**How to complete this task**
The entries below contain pictures, which are to be left out; write out exactly, and only, the lines from the line with "You are a computer-use agent. The" up to and including the line with "the Ara search".
#### Supplied records
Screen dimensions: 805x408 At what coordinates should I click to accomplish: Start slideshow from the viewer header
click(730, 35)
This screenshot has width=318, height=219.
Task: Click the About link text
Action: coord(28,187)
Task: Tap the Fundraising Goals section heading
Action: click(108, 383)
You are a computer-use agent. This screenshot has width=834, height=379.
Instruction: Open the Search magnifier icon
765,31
########
#### Supplied records
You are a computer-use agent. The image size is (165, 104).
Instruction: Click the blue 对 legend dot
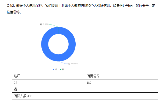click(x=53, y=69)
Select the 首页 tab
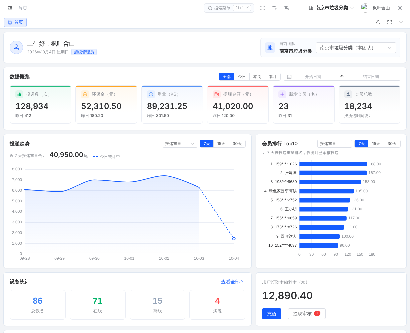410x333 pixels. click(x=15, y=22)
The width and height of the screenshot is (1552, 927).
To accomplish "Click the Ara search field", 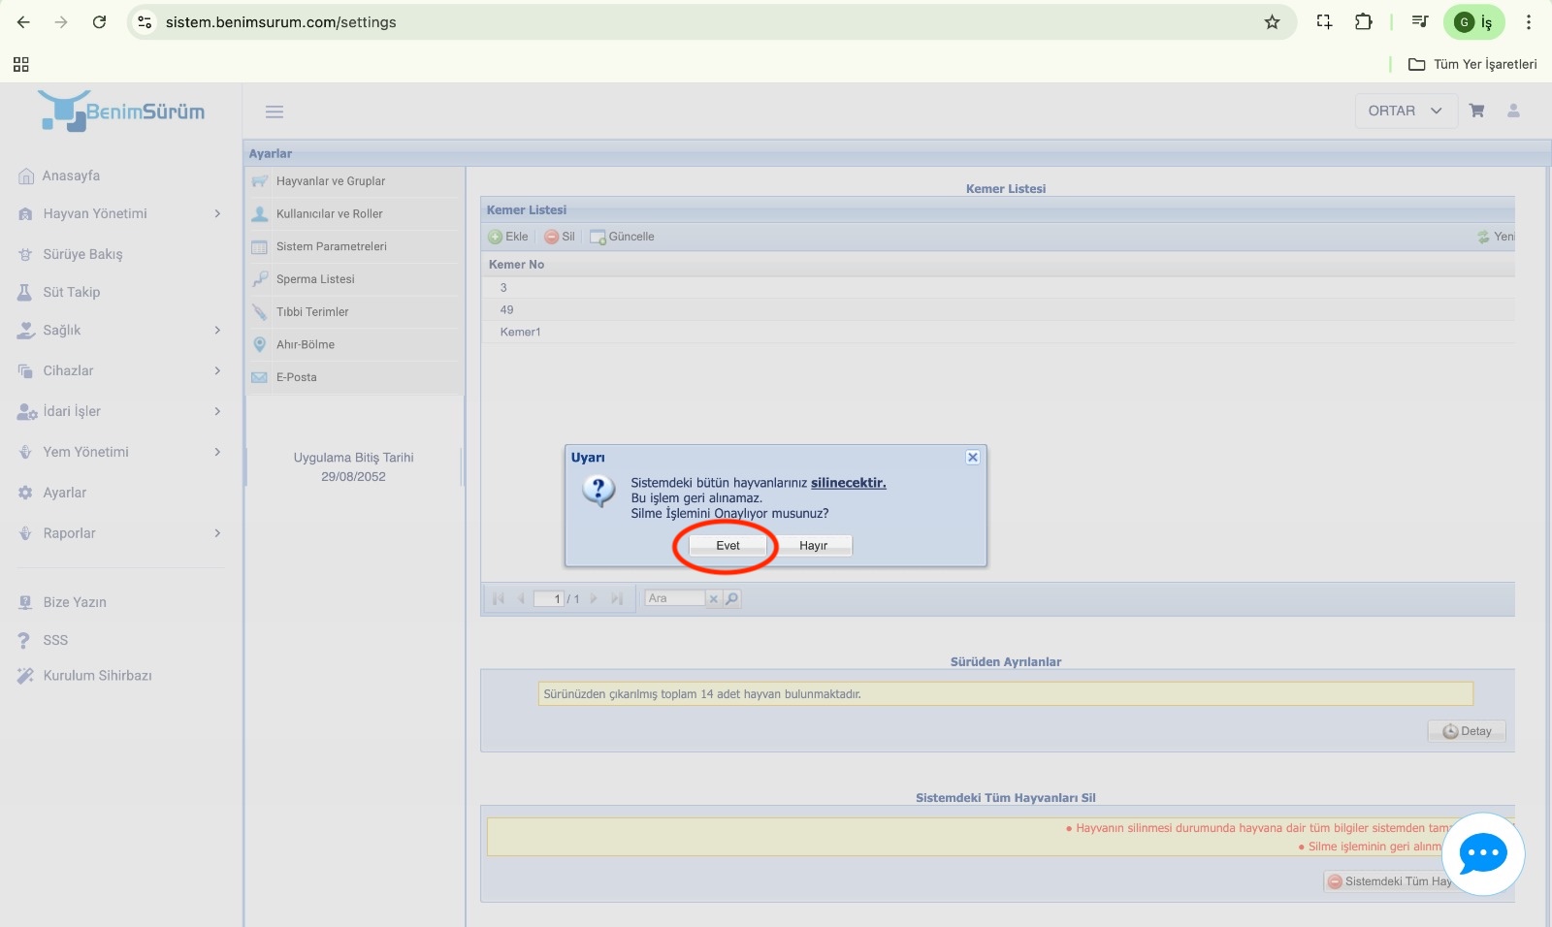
########
**Exercise solution**
You are a computer-use agent. The image size is (165, 104).
Instruction: Click the blue 对 legend dot
click(x=53, y=69)
Select the 首页 tab
410x333 pixels. click(x=15, y=22)
The width and height of the screenshot is (1552, 927).
To accomplish "Click the Ara search field", 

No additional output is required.